This song always seems to take me back to a darker time in my life. A time I think has ultimately shaped the way I view the world and how I interact with it on a daily basis.
For years I struggled to define who I was. I found my self worth was intrinsically wrapped up in the things I did, like music, or sports, or academics. My value, what I had to offer people, why people wanted to be my friend, seem tied in with all of that stuff. This gave me the perception that if I wasn’t good at this stuff, no one would like me.
There is fundamental flaw in this mindset: If things don’t go well, you’re perceived value drops.

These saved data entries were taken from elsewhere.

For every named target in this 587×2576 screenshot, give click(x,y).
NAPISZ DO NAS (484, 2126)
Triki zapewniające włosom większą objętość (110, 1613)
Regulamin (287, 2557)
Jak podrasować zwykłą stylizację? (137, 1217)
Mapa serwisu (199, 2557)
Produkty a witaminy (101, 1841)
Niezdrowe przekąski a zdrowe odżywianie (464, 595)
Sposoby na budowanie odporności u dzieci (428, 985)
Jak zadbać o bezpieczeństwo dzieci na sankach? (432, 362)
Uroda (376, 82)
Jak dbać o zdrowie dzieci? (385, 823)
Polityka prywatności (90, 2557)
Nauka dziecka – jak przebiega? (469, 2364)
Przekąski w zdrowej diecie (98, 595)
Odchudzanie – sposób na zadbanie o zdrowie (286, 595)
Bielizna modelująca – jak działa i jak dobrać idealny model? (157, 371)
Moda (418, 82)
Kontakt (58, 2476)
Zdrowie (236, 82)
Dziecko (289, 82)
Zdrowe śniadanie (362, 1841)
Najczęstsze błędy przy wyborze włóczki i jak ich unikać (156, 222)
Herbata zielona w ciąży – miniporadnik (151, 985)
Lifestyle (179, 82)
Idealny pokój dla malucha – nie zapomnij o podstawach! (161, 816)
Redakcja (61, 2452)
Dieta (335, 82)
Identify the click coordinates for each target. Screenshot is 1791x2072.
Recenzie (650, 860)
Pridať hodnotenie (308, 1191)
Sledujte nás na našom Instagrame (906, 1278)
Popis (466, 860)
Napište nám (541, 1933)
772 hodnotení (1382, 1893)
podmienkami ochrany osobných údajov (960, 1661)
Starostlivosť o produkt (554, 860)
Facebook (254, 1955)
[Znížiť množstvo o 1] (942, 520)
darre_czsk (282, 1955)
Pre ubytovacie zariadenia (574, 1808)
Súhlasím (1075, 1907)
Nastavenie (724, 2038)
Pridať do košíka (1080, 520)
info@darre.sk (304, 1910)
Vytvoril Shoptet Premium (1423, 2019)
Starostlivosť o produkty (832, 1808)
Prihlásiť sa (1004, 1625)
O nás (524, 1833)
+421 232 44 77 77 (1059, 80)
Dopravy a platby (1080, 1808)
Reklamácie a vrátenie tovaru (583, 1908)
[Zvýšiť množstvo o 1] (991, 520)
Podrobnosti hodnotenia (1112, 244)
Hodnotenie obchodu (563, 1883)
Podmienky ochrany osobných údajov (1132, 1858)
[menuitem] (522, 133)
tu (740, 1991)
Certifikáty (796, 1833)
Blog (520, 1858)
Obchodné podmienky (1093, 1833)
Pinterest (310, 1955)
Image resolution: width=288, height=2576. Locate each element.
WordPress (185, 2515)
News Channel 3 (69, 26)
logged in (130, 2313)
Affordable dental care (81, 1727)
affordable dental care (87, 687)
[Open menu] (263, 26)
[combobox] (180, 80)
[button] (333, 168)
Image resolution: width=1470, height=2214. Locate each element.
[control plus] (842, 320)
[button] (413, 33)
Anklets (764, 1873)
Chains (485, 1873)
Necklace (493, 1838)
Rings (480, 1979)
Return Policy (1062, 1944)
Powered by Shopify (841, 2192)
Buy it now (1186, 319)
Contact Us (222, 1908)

If someone didn’t like a song I wrote, I felt like they didn’t like me. It felt like an attack on me as a person. If someone didn’t like the sport I was playing, or worse, they pointed out a few flaws in the way I played it, I felt I had nothing to offer them.
Over an extended period of time, like say, from the age of 5 to 19, this kind of thinking brings with it some dangerous, and for many, life ending consequences.
Just months before my 20th birthday a small series of events collided leaving me in a state of severe depression, which I struggled with for 3 long years. Over night, I went from being the guy who was up for just about anything, to the guy who didn’t leave the house without an explicit purpose. While there were many complicated reasons that lead this dark time, the struggle to find acceptance, to find my place in the bigger picture, was a huge part of the equation.
A similar thing happened shortly after moving to the US. Suddenly, everything I knew and did was gone. I was in a new place, with few friends and no real way to vent and cope with the stresses that come with that. Which is why I threw myself head first at Bowling, then later Volleyball Coaching as soon as the opportunity arose.
Sadly, the shadow of depression never truly leaves, you just learn to manage it. To this day, I struggle with depression on a regular basis. Just ask my wife. She is forced to deal with the often irrational consequences of that period of my life almost daily and for that, I am sorry. But I am also thankful., Her patience over the years can mean only one of two things: Either she really loves me, or she’s really crazy. Perhaps the former is proof of the latter. Ha ha!
As self destructive as it might seem, I find a small measure of comfort in my small visits to those times. It reminds that things have been much worse, but it also reminds me that I am not the things I do. And that’s an important distinction to make. I can honestly say I am largely content with who I am today.
I don’t NEED music to define me.
I don’t NEED sports to give me value.
I still enjoy both immensely, but they are no longer the crutches on which I lean just to keep one foot moving in front of the other.
I’ve found my children have given me license to leave a lot of that kind of thinking behind. That’s not to say I want to live through them. Nor is it to say that I don’t still struggle with self-esteem and self-image. It just means the way I perceive a lot of this stuff has changed.
Kids have a way of doing that with a lot of things. Their mere existence makes you view everything in a different light. Some stuff disappears. Others appear more important.But mostly, things just look different.